Activity: Return only the lines running from the top of the entries to the line with "Click the waving", inclusive, exactly as written.

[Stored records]
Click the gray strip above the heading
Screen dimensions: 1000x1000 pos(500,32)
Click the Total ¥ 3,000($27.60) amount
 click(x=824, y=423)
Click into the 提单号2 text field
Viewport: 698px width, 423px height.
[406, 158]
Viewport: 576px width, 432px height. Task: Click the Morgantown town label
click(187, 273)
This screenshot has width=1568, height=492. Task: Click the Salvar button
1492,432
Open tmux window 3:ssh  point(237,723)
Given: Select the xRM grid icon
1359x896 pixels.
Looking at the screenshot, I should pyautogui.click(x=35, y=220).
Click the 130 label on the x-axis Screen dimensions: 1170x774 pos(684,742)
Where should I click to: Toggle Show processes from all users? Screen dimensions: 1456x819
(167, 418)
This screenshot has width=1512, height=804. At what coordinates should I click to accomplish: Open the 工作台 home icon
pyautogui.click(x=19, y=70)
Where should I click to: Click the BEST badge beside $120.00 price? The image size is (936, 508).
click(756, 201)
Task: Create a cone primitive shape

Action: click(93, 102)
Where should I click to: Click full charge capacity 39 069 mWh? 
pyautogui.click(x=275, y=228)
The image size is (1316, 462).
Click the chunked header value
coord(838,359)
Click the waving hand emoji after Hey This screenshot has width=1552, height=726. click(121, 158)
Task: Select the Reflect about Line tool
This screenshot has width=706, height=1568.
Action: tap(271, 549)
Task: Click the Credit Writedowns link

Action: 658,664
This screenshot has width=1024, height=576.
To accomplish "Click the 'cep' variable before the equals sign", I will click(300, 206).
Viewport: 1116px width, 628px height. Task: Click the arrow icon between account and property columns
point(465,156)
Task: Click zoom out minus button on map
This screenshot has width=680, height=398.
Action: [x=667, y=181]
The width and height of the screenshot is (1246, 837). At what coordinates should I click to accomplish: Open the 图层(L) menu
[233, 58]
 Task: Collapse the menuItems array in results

Reply:
Click the gray strip above the heading
Screen dimensions: 1000x1000 pos(500,32)
Click the Total ¥ 3,000($27.60) amount
 click(x=824, y=423)
Click into the 提单号2 text field
Viewport: 698px width, 423px height.
[406, 158]
Viewport: 576px width, 432px height. Task: Click the Morgantown town label
click(187, 273)
This screenshot has width=1568, height=492. Task: Click the Salvar button
1492,432
Open tmux window 3:ssh  point(237,723)
Given: Select the xRM grid icon
1359x896 pixels.
Looking at the screenshot, I should pyautogui.click(x=35, y=220).
Click the 130 label on the x-axis Screen dimensions: 1170x774 pos(684,742)
Where should I click to: Toggle Show processes from all users? Screen dimensions: 1456x819
(167, 418)
This screenshot has width=1512, height=804. At what coordinates should I click to accomplish: Open the 工作台 home icon
pyautogui.click(x=19, y=70)
Where should I click to: Click the BEST badge beside $120.00 price? The image size is (936, 508).
click(756, 201)
Task: Create a cone primitive shape

Action: click(93, 102)
Where should I click to: Click full charge capacity 39 069 mWh? 
pyautogui.click(x=275, y=228)
The image size is (1316, 462).
Click the chunked header value
coord(838,359)
Click the waving hand emoji after Hey This screenshot has width=1552, height=726. click(121, 158)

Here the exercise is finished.